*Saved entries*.
——————
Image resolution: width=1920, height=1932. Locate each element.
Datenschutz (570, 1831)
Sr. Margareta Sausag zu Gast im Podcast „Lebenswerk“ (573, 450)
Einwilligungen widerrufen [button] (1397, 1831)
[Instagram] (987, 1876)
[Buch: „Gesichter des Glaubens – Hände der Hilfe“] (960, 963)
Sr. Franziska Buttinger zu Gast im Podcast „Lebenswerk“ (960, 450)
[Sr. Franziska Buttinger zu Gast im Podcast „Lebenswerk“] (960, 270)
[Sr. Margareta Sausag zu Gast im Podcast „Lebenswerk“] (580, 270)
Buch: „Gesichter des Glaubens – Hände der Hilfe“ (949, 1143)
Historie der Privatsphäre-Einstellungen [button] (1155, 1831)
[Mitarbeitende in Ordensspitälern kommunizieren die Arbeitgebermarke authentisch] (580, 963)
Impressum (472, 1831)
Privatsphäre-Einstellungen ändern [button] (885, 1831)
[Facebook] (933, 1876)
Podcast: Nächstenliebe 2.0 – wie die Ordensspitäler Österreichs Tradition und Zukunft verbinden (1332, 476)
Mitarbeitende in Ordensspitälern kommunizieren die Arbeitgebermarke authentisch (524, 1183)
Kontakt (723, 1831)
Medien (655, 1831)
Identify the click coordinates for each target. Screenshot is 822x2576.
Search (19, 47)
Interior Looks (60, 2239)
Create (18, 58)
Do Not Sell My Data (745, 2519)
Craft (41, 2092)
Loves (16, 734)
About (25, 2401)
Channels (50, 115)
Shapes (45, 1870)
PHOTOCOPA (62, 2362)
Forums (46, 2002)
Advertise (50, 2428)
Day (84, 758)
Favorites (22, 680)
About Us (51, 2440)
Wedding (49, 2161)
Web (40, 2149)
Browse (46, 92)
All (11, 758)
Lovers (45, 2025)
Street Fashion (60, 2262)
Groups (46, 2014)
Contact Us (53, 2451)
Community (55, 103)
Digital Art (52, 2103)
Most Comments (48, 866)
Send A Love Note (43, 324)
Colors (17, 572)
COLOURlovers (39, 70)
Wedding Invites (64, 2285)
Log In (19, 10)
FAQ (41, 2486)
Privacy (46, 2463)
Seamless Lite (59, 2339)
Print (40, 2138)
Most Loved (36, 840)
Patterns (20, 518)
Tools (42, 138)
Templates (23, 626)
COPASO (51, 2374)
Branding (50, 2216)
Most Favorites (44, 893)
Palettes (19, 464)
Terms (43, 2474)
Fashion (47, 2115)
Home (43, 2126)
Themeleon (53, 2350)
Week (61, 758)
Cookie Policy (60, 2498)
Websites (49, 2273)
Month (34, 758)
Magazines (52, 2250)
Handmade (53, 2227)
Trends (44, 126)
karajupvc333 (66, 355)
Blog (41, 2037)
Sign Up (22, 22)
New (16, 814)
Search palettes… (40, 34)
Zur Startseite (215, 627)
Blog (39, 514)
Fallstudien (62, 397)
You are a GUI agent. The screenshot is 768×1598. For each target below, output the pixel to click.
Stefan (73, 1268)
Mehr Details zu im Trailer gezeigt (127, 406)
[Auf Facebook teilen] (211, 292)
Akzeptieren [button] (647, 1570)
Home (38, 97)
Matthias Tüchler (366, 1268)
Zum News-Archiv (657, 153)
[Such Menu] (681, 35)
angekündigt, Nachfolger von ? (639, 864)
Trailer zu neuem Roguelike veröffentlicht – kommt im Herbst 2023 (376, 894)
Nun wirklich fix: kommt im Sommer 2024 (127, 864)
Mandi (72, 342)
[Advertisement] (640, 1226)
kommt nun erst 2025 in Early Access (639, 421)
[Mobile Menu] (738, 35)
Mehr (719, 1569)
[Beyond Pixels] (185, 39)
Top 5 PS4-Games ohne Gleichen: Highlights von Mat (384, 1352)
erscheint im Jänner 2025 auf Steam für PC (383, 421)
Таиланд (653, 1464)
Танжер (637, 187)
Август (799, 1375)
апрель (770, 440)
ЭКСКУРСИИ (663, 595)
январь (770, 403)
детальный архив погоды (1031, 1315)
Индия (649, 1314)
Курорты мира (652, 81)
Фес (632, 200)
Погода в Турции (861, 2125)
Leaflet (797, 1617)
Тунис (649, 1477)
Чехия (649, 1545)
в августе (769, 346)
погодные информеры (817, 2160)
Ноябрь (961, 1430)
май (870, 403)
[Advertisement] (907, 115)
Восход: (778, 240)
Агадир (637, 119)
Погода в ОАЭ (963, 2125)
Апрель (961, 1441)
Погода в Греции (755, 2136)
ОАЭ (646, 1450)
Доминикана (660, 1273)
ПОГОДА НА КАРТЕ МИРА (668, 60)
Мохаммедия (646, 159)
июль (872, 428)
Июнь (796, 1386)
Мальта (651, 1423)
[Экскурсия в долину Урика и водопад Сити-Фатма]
——————
*Your assignment*.
Please copy all of the data above exactly.

*Expected output*.
Image resolution: width=1920, height=1932. Locate each element.
Datenschutz (570, 1831)
Sr. Margareta Sausag zu Gast im Podcast „Lebenswerk“ (573, 450)
Einwilligungen widerrufen [button] (1397, 1831)
[Instagram] (987, 1876)
[Buch: „Gesichter des Glaubens – Hände der Hilfe“] (960, 963)
Sr. Franziska Buttinger zu Gast im Podcast „Lebenswerk“ (960, 450)
[Sr. Franziska Buttinger zu Gast im Podcast „Lebenswerk“] (960, 270)
[Sr. Margareta Sausag zu Gast im Podcast „Lebenswerk“] (580, 270)
Buch: „Gesichter des Glaubens – Hände der Hilfe“ (949, 1143)
Historie der Privatsphäre-Einstellungen [button] (1155, 1831)
[Mitarbeitende in Ordensspitälern kommunizieren die Arbeitgebermarke authentisch] (580, 963)
Impressum (472, 1831)
Privatsphäre-Einstellungen ändern [button] (885, 1831)
[Facebook] (933, 1876)
Podcast: Nächstenliebe 2.0 – wie die Ordensspitäler Österreichs Tradition und Zukunft verbinden (1332, 476)
Mitarbeitende in Ordensspitälern kommunizieren die Arbeitgebermarke authentisch (524, 1183)
Kontakt (723, 1831)
Medien (655, 1831)
Identify the click coordinates for each target. Screenshot is 822x2576.
Search (19, 47)
Interior Looks (60, 2239)
Create (18, 58)
Do Not Sell My Data (745, 2519)
Craft (41, 2092)
Loves (16, 734)
About (25, 2401)
Channels (50, 115)
Shapes (45, 1870)
PHOTOCOPA (62, 2362)
Forums (46, 2002)
Advertise (50, 2428)
Day (84, 758)
Favorites (22, 680)
About Us (51, 2440)
Wedding (49, 2161)
Web (40, 2149)
Browse (46, 92)
All (11, 758)
Lovers (45, 2025)
Street Fashion (60, 2262)
Groups (46, 2014)
Contact Us (53, 2451)
Community (55, 103)
Digital Art (52, 2103)
Most Comments (48, 866)
Send A Love Note (43, 324)
Colors (17, 572)
COLOURlovers (39, 70)
Wedding Invites (64, 2285)
Log In (19, 10)
FAQ (41, 2486)
Privacy (46, 2463)
Seamless Lite (59, 2339)
Print (40, 2138)
Most Loved (36, 840)
Patterns (20, 518)
Tools (42, 138)
Templates (23, 626)
COPASO (51, 2374)
Branding (50, 2216)
Most Favorites (44, 893)
Palettes (19, 464)
Terms (43, 2474)
Fashion (47, 2115)
Home (43, 2126)
Themeleon (53, 2350)
Week (61, 758)
Cookie Policy (60, 2498)
Websites (49, 2273)
Month (34, 758)
Magazines (52, 2250)
Handmade (53, 2227)
Trends (44, 126)
karajupvc333 (66, 355)
Blog (41, 2037)
Sign Up (22, 22)
New (16, 814)
Search palettes… (40, 34)
Zur Startseite (215, 627)
Blog (39, 514)
Fallstudien (62, 397)
You are a GUI agent. The screenshot is 768×1598. For each target below, output the pixel to click.
Stefan (73, 1268)
Mehr Details zu im Trailer gezeigt (127, 406)
[Auf Facebook teilen] (211, 292)
Akzeptieren [button] (647, 1570)
Home (38, 97)
Matthias Tüchler (366, 1268)
Zum News-Archiv (657, 153)
[Such Menu] (681, 35)
angekündigt, Nachfolger von ? (639, 864)
Trailer zu neuem Roguelike veröffentlicht – kommt im Herbst 2023 (376, 894)
Nun wirklich fix: kommt im Sommer 2024 (127, 864)
Mandi (72, 342)
[Advertisement] (640, 1226)
kommt nun erst 2025 in Early Access (639, 421)
[Mobile Menu] (738, 35)
Mehr (719, 1569)
[Beyond Pixels] (185, 39)
Top 5 PS4-Games ohne Gleichen: Highlights von Mat (384, 1352)
erscheint im Jänner 2025 auf Steam für PC (383, 421)
Таиланд (653, 1464)
Танжер (637, 187)
Август (799, 1375)
апрель (770, 440)
ЭКСКУРСИИ (663, 595)
январь (770, 403)
детальный архив погоды (1031, 1315)
Индия (649, 1314)
Курорты мира (652, 81)
Фес (632, 200)
Погода в Турции (861, 2125)
Leaflet (797, 1617)
Тунис (649, 1477)
Чехия (649, 1545)
в августе (769, 346)
погодные информеры (817, 2160)
Ноябрь (961, 1430)
май (870, 403)
[Advertisement] (907, 115)
Восход: (778, 240)
Агадир (637, 119)
Погода в ОАЭ (963, 2125)
Апрель (961, 1441)
Погода в Греции (755, 2136)
ОАЭ (646, 1450)
Доминикана (660, 1273)
ПОГОДА НА КАРТЕ МИРА (668, 60)
Мохаммедия (646, 159)
июль (872, 428)
Июнь (796, 1386)
Мальта (651, 1423)
[Экскурсия в долину Урика и водопад Сити-Фатма]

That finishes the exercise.